Later, the women grew more ambitious. They made better use of that trip to town by taking their farm produce, whether it was cabbages, ginger or chillies, to sell at higher rates. After selling their vegetables, they would buy the sugar, milk, tea leaves and clothes needed in the village and bus their shopping back. Earnings thus doubled. Of course, if there was money to be made, there was a price to be paid as well. “Although we are used to carrying loads, sometimes our necks and lower backs would hurt dreadfully,” admits Anti.

women self help group in Nagaland
Self Help Group women troop in to town to sell fresh farm produce and maximise their income. (Credit: Pamela PhiliposeWFS)

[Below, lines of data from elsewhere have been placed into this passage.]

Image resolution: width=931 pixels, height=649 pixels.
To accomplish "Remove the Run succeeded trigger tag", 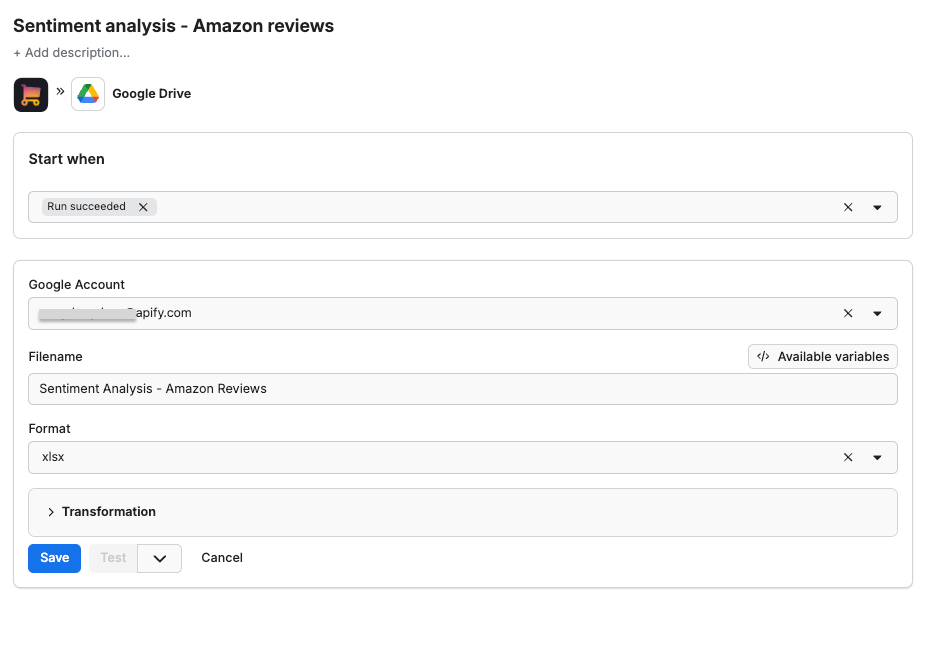I will [143, 206].
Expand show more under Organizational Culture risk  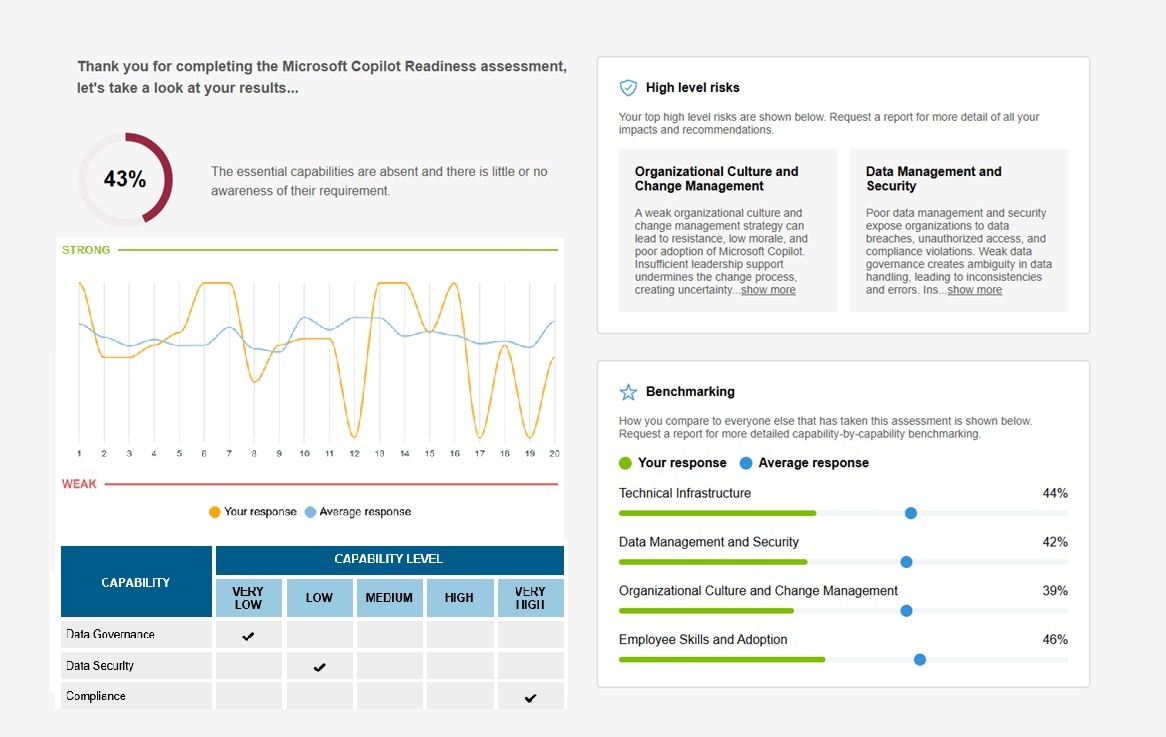point(767,289)
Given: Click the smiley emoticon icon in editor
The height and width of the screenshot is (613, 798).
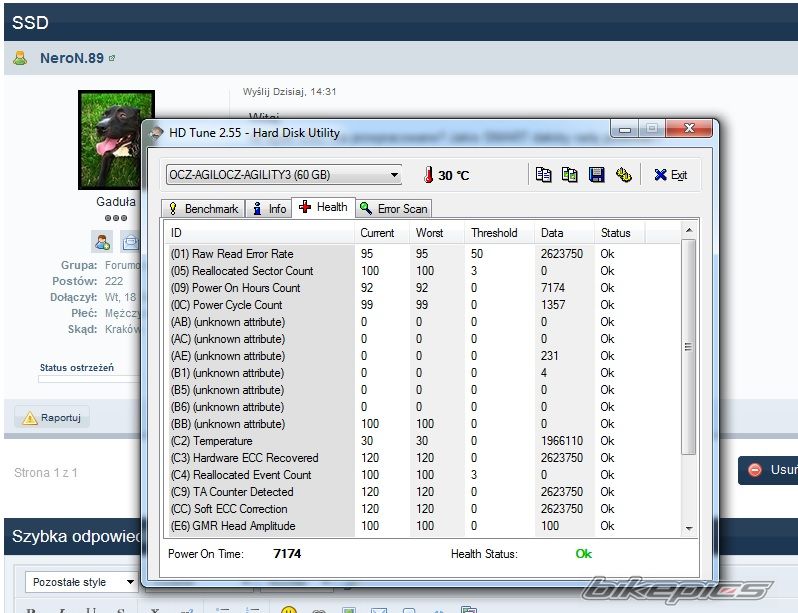Looking at the screenshot, I should (288, 609).
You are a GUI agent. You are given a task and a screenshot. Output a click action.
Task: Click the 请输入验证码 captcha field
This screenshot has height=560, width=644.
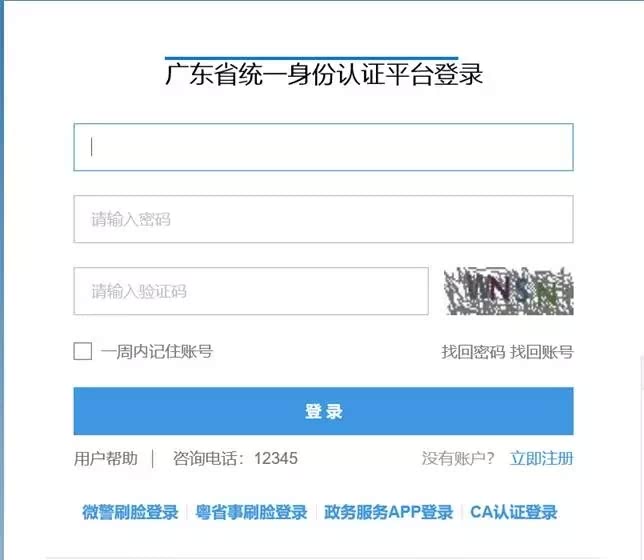251,291
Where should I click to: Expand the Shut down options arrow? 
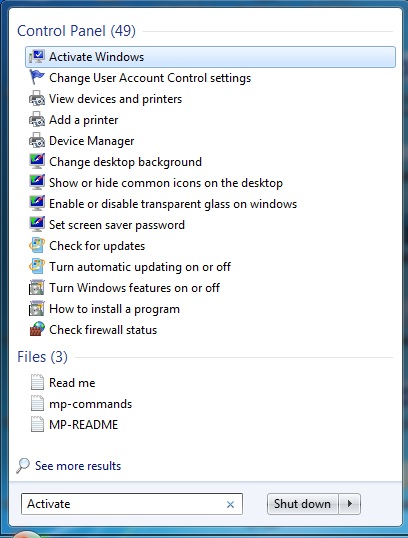pos(350,504)
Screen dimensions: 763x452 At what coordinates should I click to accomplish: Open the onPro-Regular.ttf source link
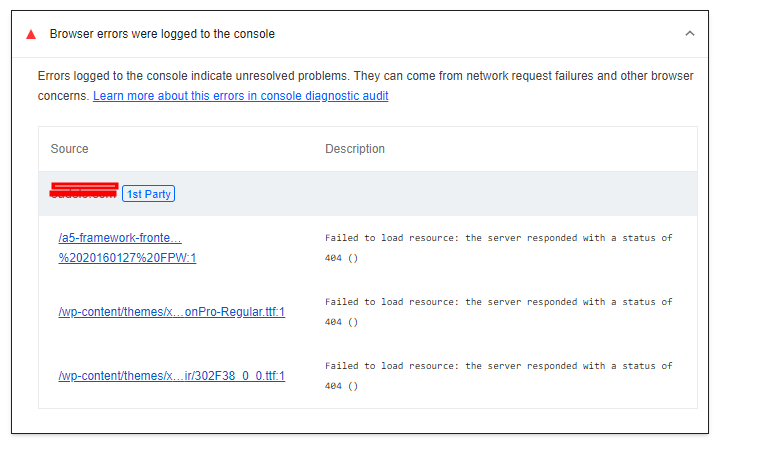pos(171,312)
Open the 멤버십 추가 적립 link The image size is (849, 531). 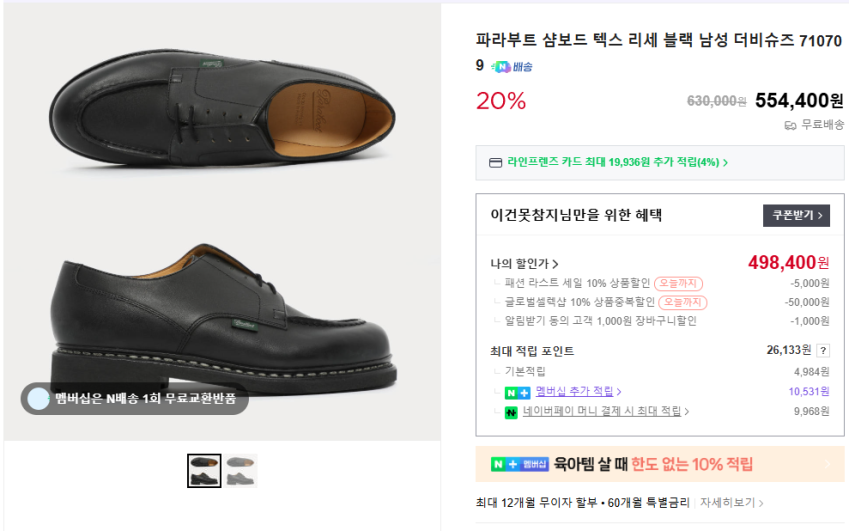(x=578, y=391)
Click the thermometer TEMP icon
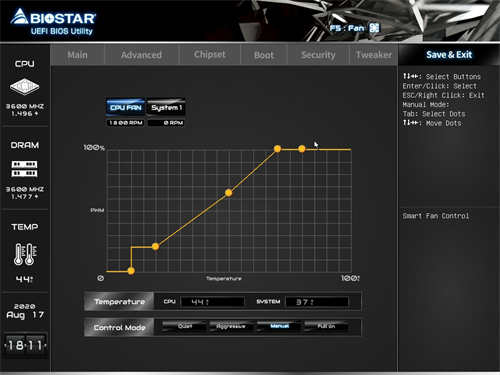500x375 pixels. [x=25, y=254]
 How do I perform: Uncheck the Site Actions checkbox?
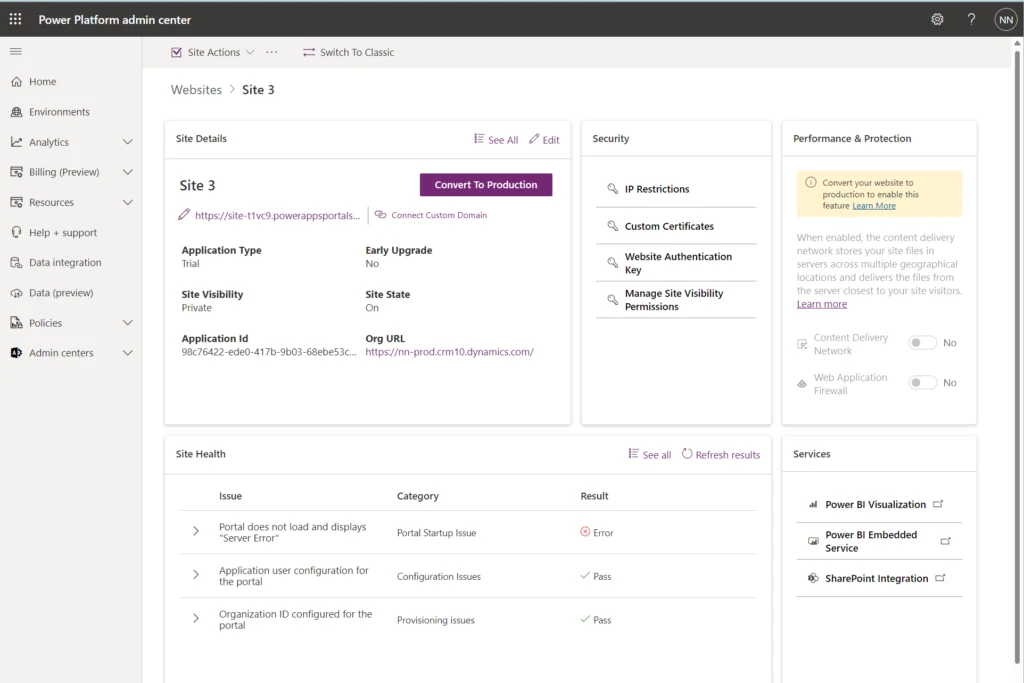pos(176,51)
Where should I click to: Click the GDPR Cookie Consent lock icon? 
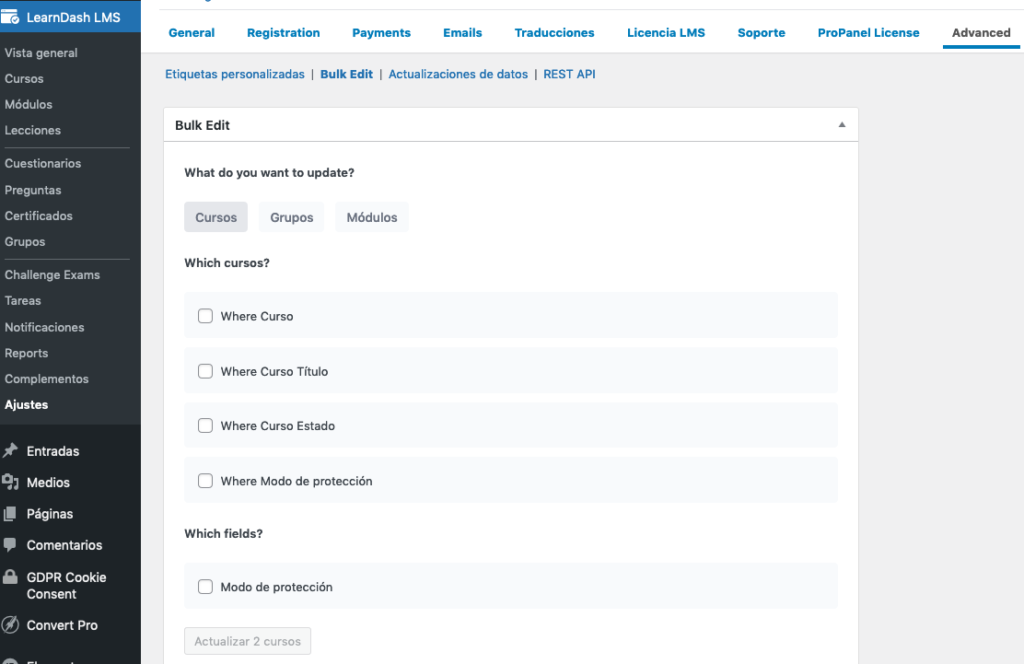tap(11, 577)
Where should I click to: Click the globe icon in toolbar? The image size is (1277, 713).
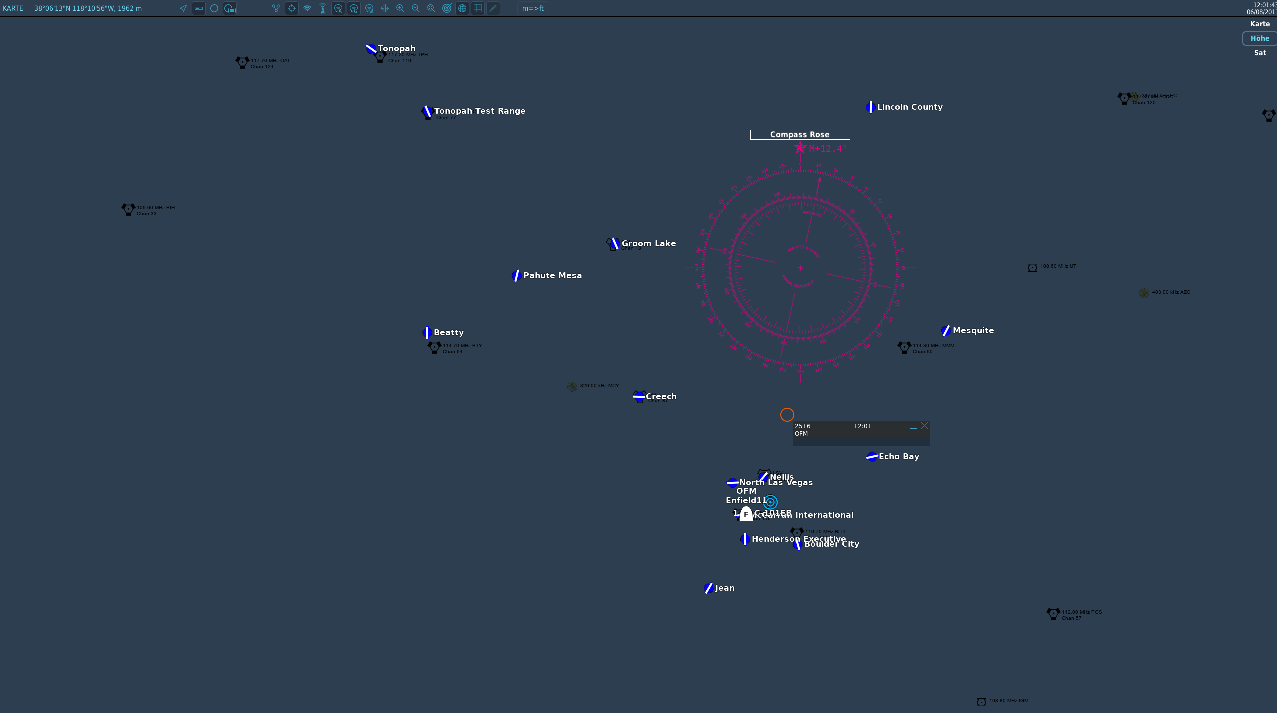(x=462, y=8)

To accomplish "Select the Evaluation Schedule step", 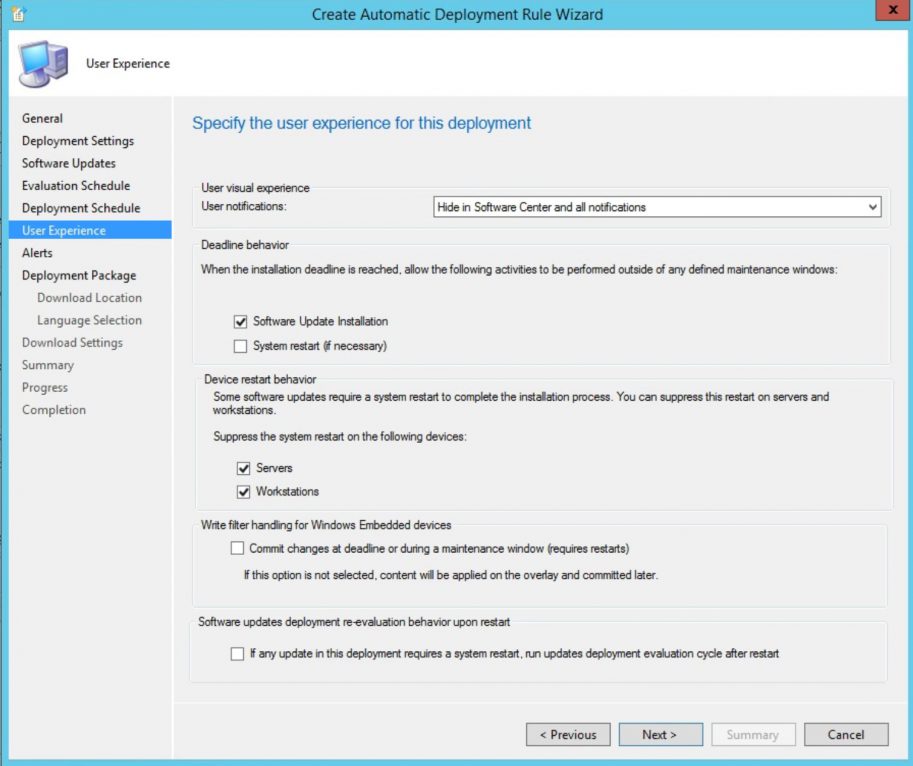I will [x=74, y=185].
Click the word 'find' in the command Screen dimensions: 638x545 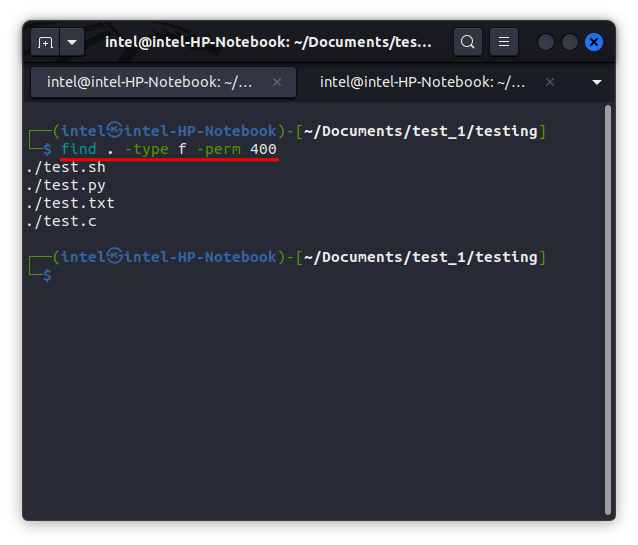(x=79, y=149)
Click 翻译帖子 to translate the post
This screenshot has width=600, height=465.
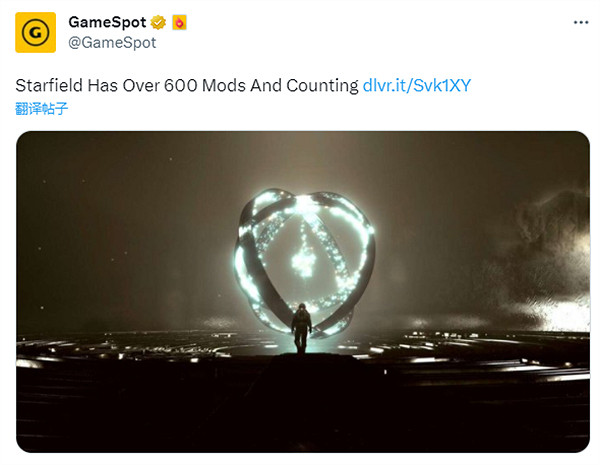42,108
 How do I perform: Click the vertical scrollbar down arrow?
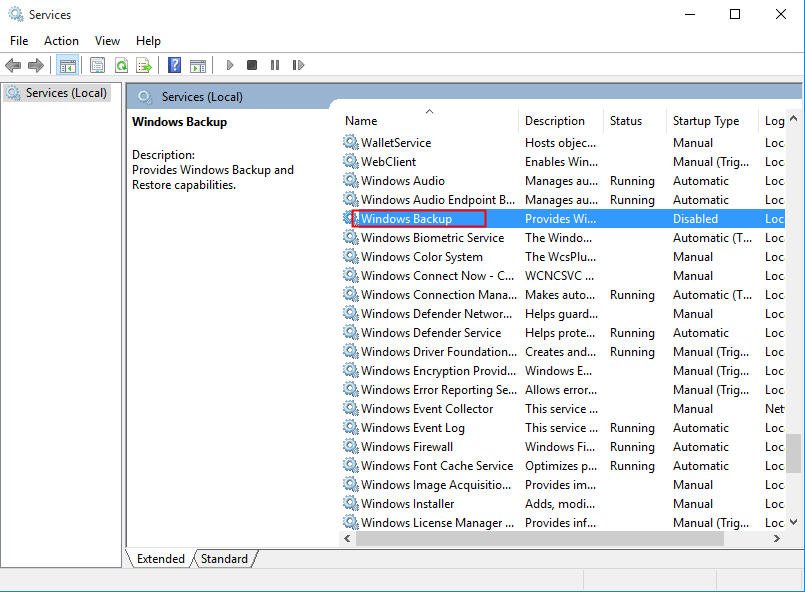click(794, 521)
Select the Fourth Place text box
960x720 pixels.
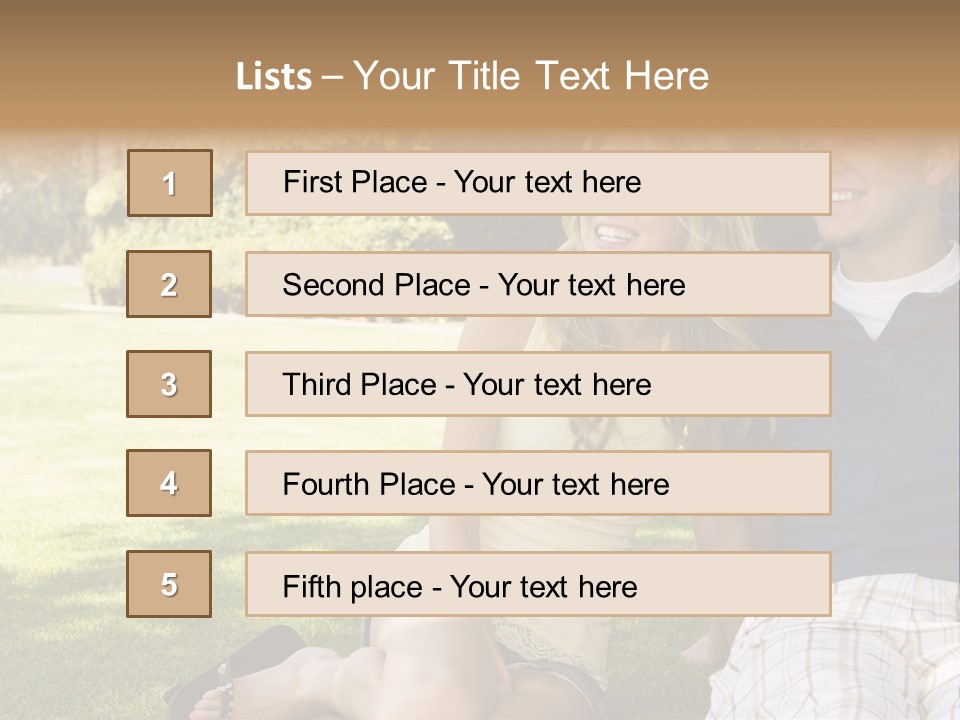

What keeps these groups together? For one, all the women are from the Chang tribe. For another, they have internalised the spirit of collective functioning. “We knew that we would only gain if we stood together. Misunderstandings were quickly sorted out,” Naro explains. They also discussed their experiences. This led them to demand better schooling for their children, fight for government entitlements, and articulate issues once considered too sensitive to discuss publicly, like alcoholism and wife beating.

This was ultimately about asserting agency. A middle-aged woman from Hakchang village in Tuensang related how her SHG involvement impacted her life. When she lived with her husband’s family as a newly-married woman, she had to depend on her father-in-law for even some soap. Once she joined an SHG and began to earn for herself she could buy more than a bar of soap – she could get her children a better education and ensure they ate better.

In time, these SHGs ushered in a transformation in local attitudes towards women. They were now treated with respect and their savings went into improving village infrastructure. The men who had once resented the time their wives spent outside their homes in SHG activities were less hostile as they saw the money coming in. They no longer complained if asked to load vegetables on to a bus!

Tuensang’s SHGs constitute just a small step towards gender equality in a state where being a woman is still a disadvantage and where even the government mandated 33 per cent reservations for women in local bodies has hit a road block. But Chingmak Kejong believes that the SHGs have given Tuensang’s women both money and agency and this will soon start talking.